La tactique européenne impraticable au Canada

Si l'officier français chargé de vérifier l'état des fortifications en Nouvelle-France peut s'inspirer des usages prescrits dans les ouvrages militaires et tenir compte des avis que lui font parvenir ses pairs de la métropole, il en va tout autrement pour le stratège qui réfléchit aux problèmes que pose, dans les vastes étendues sauvages de l'Amérique du Nord, la défense du territoire.  Car, aux complications causées par la dimension géographique, s'ajoute le problème d'un hiver rigoureux qui n'a son pareil en Europe occidentale que dans certaines parties de la Scandinavie et de la Russie.

De plus, les traités sur l'art de la guerre dont il pourrait s'inspirer sont rédigés pour des armées qui font campagne en France, en Allemagne ou en Italie, selon la tactique européenne de combat qui exige des masses compactes d'unités de mousquetaires, appuyés de piquiers pour le combat à pied.  De nos jours encore, l'image de lignes d'infanterie qui s'avancent en terrain découvert vers celles de l'ennemi dans le rutilement des uniformes aux couleurs voyantes et l'éclat des armes qui brillent au soleil nous semble suicidaire.  Pourquoi ne se cachent-ils pas ?  Parce que l'efficacité limitée des armes à feu commandait de telles tactiques.  Ce n'est qu'à une centaine de mètres que le feu commençait à être redoutable, s'il était utilisé par salves, car les armes étaient encore trop imprécis pour atteindre efficacement des cibles choisies.  Ce qu'il fallait, c'était tout simplement une masse qui tirait sur une autre masse.

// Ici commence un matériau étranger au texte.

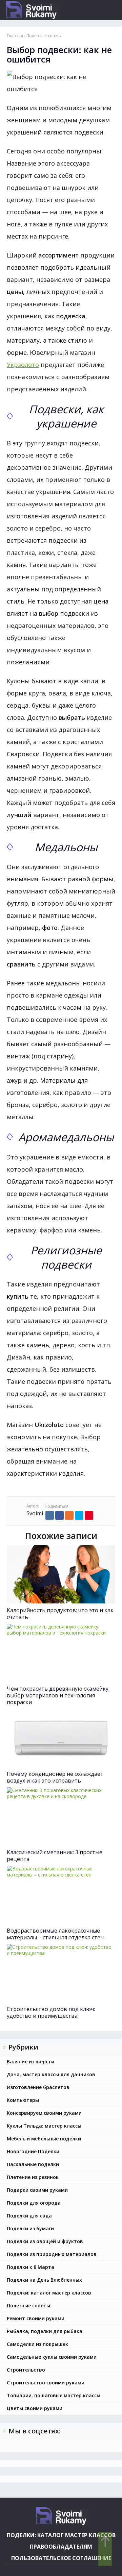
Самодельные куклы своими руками (52, 2357)
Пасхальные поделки (33, 2164)
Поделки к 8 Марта (30, 2267)
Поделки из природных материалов (52, 2254)
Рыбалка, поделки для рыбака (44, 2331)
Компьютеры (23, 2100)
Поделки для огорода (34, 2203)
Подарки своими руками (37, 2190)
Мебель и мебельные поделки (44, 2138)
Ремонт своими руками (35, 2318)
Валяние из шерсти (30, 2061)
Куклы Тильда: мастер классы (44, 2126)
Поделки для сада (29, 2215)
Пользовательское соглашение (61, 2558)
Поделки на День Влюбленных (44, 2280)
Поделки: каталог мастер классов (49, 2292)
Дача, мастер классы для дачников (51, 2074)
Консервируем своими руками (44, 2113)
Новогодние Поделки (33, 2151)
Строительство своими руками (45, 2382)
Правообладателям (61, 2546)
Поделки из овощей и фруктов (45, 2241)
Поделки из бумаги (30, 2228)
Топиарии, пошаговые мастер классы (53, 2395)
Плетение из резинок (33, 2177)
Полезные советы (28, 2305)
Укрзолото (23, 365)
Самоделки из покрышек (37, 2344)
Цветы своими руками (34, 2408)
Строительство (26, 2369)
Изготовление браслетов (38, 2087)
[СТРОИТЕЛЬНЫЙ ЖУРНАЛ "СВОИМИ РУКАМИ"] (43, 10)
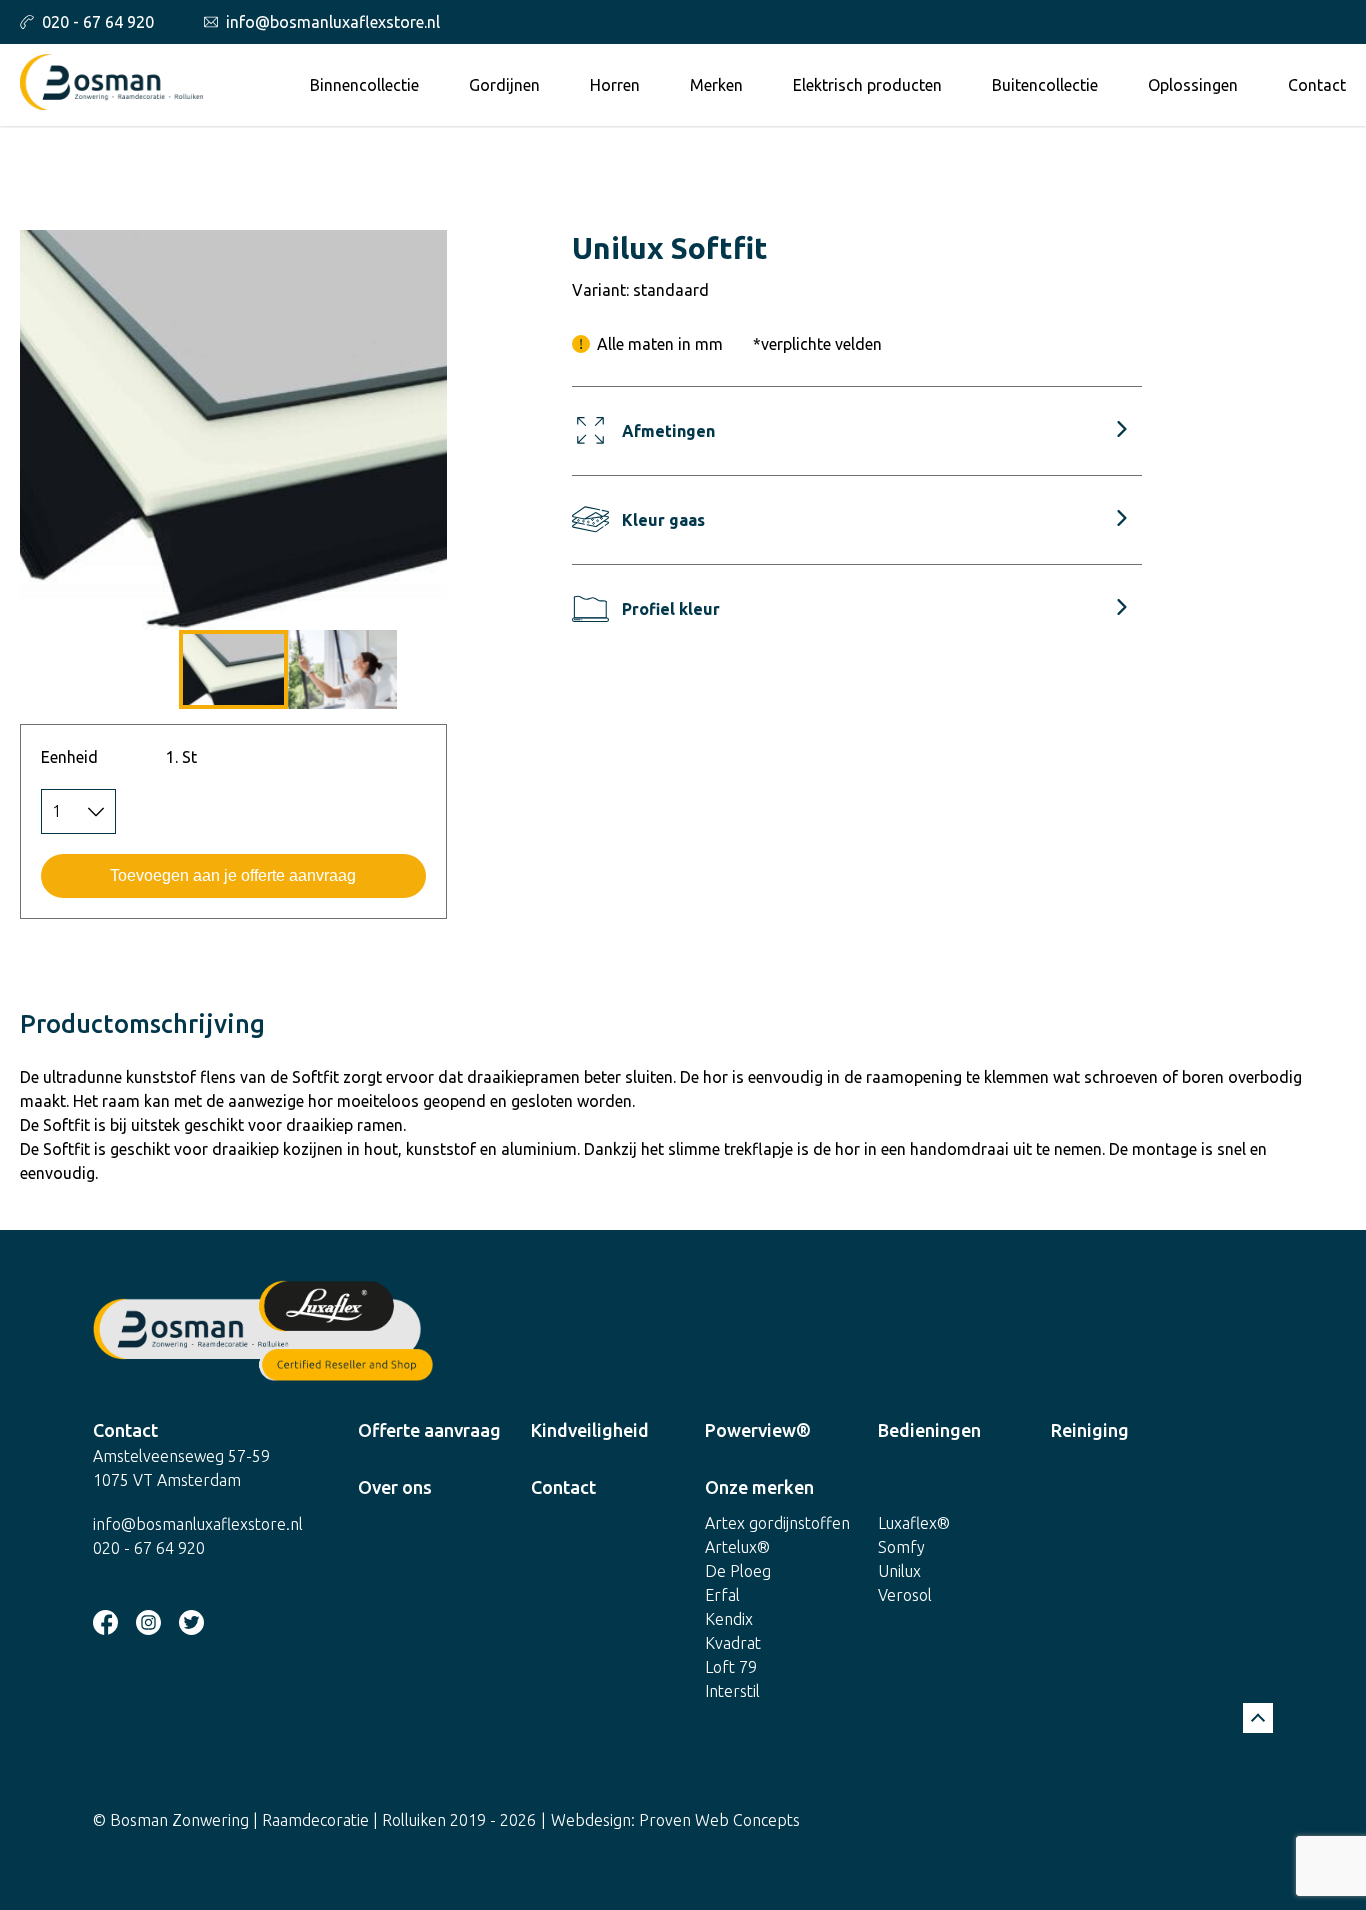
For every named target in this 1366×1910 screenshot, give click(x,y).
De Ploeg (738, 1571)
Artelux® (737, 1547)
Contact (1317, 85)
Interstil (732, 1691)
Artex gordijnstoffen (777, 1523)
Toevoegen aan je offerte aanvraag (233, 875)
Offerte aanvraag (429, 1430)
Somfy (901, 1547)
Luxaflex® (914, 1523)
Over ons (395, 1487)
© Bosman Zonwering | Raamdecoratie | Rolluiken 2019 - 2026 (314, 1820)
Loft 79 (731, 1667)
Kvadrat (733, 1643)
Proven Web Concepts (719, 1820)
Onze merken (759, 1487)
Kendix (729, 1619)
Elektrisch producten (867, 85)
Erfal (722, 1595)
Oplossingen (1193, 85)
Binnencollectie (364, 85)
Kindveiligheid (590, 1430)
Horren (615, 85)
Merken (716, 85)
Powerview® (758, 1430)
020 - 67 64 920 (98, 22)
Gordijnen (504, 85)
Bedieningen (929, 1430)
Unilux (899, 1571)
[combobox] (78, 811)
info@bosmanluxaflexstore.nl (333, 22)
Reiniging (1090, 1430)
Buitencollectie (1045, 85)
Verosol (905, 1595)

Au Canada, rien de cet art militaire n'est applicable.  Il n'y a pas de routes, donc pas d'artillerie de campagne ni de cavalerie à envoyer au-devant des envahisseurs pour freiner leur avance.  Et si, par malheur, les soldats anglais et les milices de la Nouvelle-Angleterre parvenaient jusqu'à la Nouvelle-France, les troupes qu'on leur opposerait ne pourraient probablement pas les contenir.  Pour toutes ces raisons, et bien que l'ennemi potentiel, cette fois, pratique l'art de la guerre à l'européenne, l'officier français des années 1680 constate rapidement que l'essentiel de ses connaissances et de son expérience de la guerre ne lui sera d'aucune utilité dans la colonie.

 

Des tacticiens canadiens

Il ne reste, en définitive, d'autre solution que de concevoir une nouvelle façon de faire la guerre, étroitement adaptée au pays.  Et ce sont des Canadiens, ayant longuement observé les habitudes de combat des Amérindiens, ayant acquis par l'expérience une connaissance approfondie de l'environnement géographique, qui vont mettre au point cette tactique.  Parmi ceux-ci, Charles Le Moyne et Joseph-François Hertel de La Fresnière exerceront une influence déterminante.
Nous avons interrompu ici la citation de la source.